— Document text —
● ● ● ● ● ● ●

The NACO has found that the current AIDS epidemic in India is heterogeneous, disproportionately affecting specific high-risk communities, including MSM.2
The present study found high rates of unprotected sex, bisexuality, and HIV among urban Indian MSM. A study conducted in Andhra Pradesh also found that MSM reported high rates of unprotected anal sex with other men and women.12
Another study among rural men from 5 different states in India also reported that 9.5% of single and 3.1% of married men had anal sex with other men and had greater number of male sexual partners and found high rates of unprotected anal sex with male partners.13
STI and HIV prevalence in the current study are similar to those from a population-based study in Chennai7
but lower than HIV prevalence rates of 19% among MSM attending STD clinics in Pune, India, between 1993 and 2002.14
Men accessing VCT services at the Humsafar Trust were young and most had at least a secondary school education, with a high prevalence of clinically diagnosed STIs and HIV. HIV infection was independently associated with being illiterate, married, and having serological evidence of syphilis or clinically diagnosed STIs. The majority of the men had a predominant same sex preference, but a quarter of the men were married to women. Being married may reflect some denial of same sex behavior by married MSM, who might dissociate and suppress their secret lives and/or think that because they are socially perceived as heterosexual, they would be at low risk of acquiring HIV. They also may be socially isolated from other MSM and not be likely to receive community-based prevention interventions.

● ● ● ● ● ● ●

— Recorded information —

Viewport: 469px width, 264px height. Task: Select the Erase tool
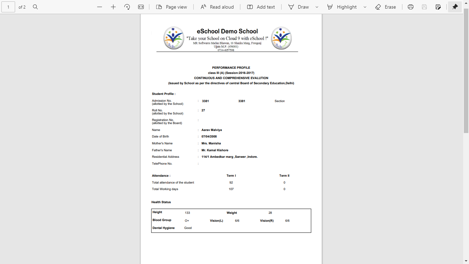point(386,7)
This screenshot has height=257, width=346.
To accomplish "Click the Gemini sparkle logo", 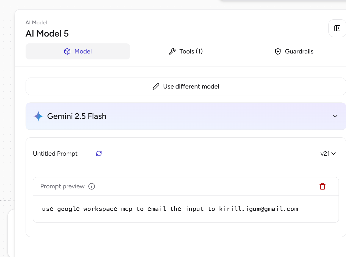I will pyautogui.click(x=38, y=116).
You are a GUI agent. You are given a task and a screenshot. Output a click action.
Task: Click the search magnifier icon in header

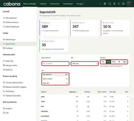pos(110,4)
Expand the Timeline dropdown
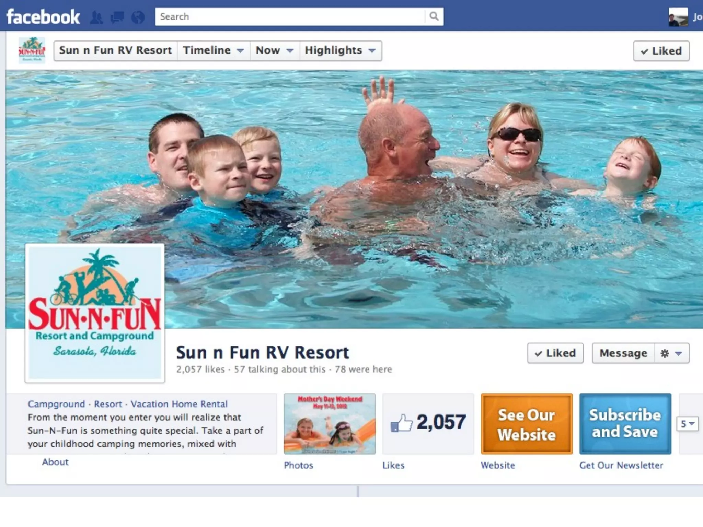Image resolution: width=703 pixels, height=527 pixels. (214, 50)
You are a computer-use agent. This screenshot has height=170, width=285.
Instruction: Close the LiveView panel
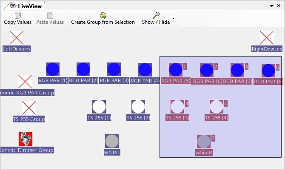[279, 6]
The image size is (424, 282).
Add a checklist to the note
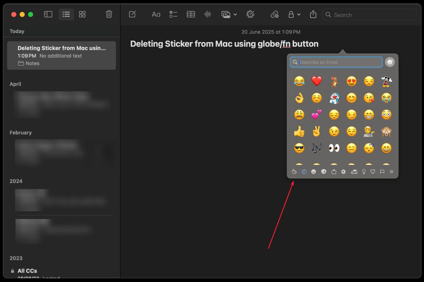(x=173, y=14)
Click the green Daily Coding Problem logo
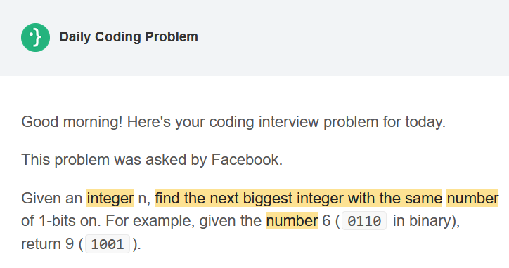Screen dimensions: 509x268 [x=35, y=37]
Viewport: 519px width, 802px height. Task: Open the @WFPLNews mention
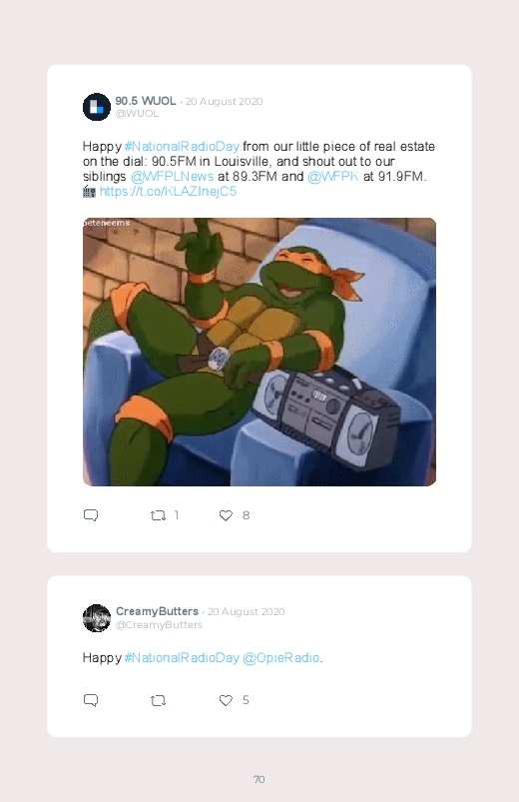(173, 177)
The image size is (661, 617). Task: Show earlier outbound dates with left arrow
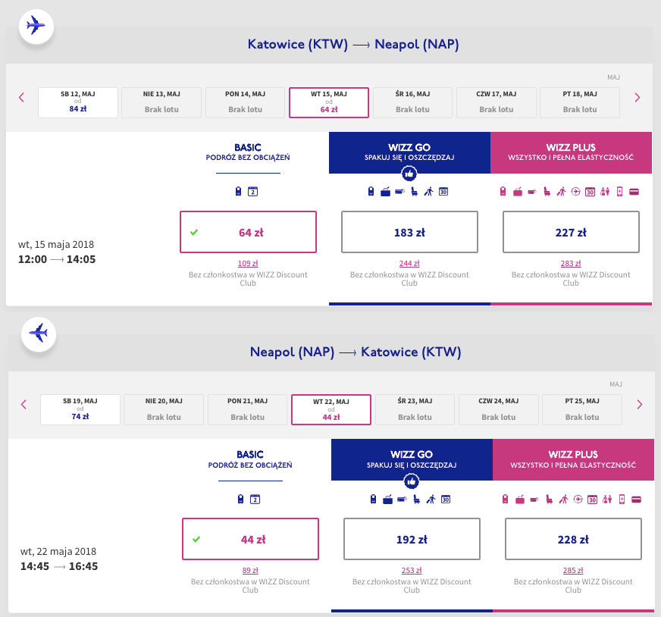[21, 97]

● ● ● ● ● ● ●

— What the exercise asks —
In the text about HIV among men who have sex with men in India, what share of the men accessing VCT services at the Humsafar Trust were married to women?

— Solved exercise —
A quarter of the men were married to women.